Document split into sub-documents based on regular expression

b0raas · November 9, 2021, 4:53pm

I have an example document which contains roughly 40 sub-documents to extract.

Each of these documents contains a starting regular expression such as “"Der Standard" vom \d\d.\d\d.\d\d\d\d” and an ending expression such as “von \d\d.\d\d.\d\d bis \d\d.\d\d.\d\d”.

I have started with the following workflow: PDF Parser → REGEX Split.

The Pattern I am using is: "Der Standard" vom \d\d.\d\d.\d\d\d\d(.*)von \d\d.\d\d.\d\d

However, the split contains multiple results. The warning is: “input string(s) did not match the pattern or contained more groups than expected”

elsamuel · November 9, 2021, 9:38pm

My view is that the RegEx Split node is best used with with simple strings. How did you construct and check your RegEx? You’re trying to handle a multiline string and the RegEx you wrote cannot parse new line characters.

I think a more user-friendly way to approach this would be to use the Tika Parser node to parse the pdf then filter out all unnecessary columns.

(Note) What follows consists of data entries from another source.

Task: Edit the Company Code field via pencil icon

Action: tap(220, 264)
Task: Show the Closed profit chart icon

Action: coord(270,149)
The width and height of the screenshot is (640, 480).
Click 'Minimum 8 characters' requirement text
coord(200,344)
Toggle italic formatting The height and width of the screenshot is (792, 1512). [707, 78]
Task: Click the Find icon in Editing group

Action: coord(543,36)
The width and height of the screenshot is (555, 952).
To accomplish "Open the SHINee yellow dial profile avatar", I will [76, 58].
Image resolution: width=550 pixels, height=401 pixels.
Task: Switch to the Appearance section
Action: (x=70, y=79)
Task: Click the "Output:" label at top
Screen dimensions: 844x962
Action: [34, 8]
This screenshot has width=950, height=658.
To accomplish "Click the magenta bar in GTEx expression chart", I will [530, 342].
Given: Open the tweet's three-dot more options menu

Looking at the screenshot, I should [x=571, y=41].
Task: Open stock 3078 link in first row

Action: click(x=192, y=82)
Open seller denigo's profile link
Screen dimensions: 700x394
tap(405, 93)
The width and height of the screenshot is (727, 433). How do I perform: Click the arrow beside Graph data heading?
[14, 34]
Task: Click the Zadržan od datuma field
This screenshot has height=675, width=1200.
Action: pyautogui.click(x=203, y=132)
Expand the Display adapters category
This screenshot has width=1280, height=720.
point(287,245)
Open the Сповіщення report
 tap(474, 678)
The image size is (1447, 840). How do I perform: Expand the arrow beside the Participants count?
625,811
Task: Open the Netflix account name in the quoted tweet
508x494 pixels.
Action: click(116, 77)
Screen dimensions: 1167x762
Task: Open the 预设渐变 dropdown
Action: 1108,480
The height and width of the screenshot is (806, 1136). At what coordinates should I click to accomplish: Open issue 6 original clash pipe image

At this point I’d use the the Regex Extractor node to do the splitting using the expression: "Der Standard" vom \d\d.\d\d.\d\d\d\d[\s\S]*?von \d\d.\d\d.\d\d. The [\s\S]*? will parse newline characters

And here are the 20 sub documents, each in its own row:

b0raas · November 10, 2021, 8:08am

I was not aware of the “Regex Extractor Node”. Which extension is it? I could not find it with my query on KNIME hub.

qqilihq · November 10, 2021, 8:45am

I could not find it with my query on KNIME hub.

You’ll find it with NodePit: https://nodepit.com/?q=regex+extractor

It’s part of the Palladian Extension:

–Philipp

system · November 17, 2021, 8:46am

This topic was automatically closed 7 days after the last reply. New replies are no longer allowed.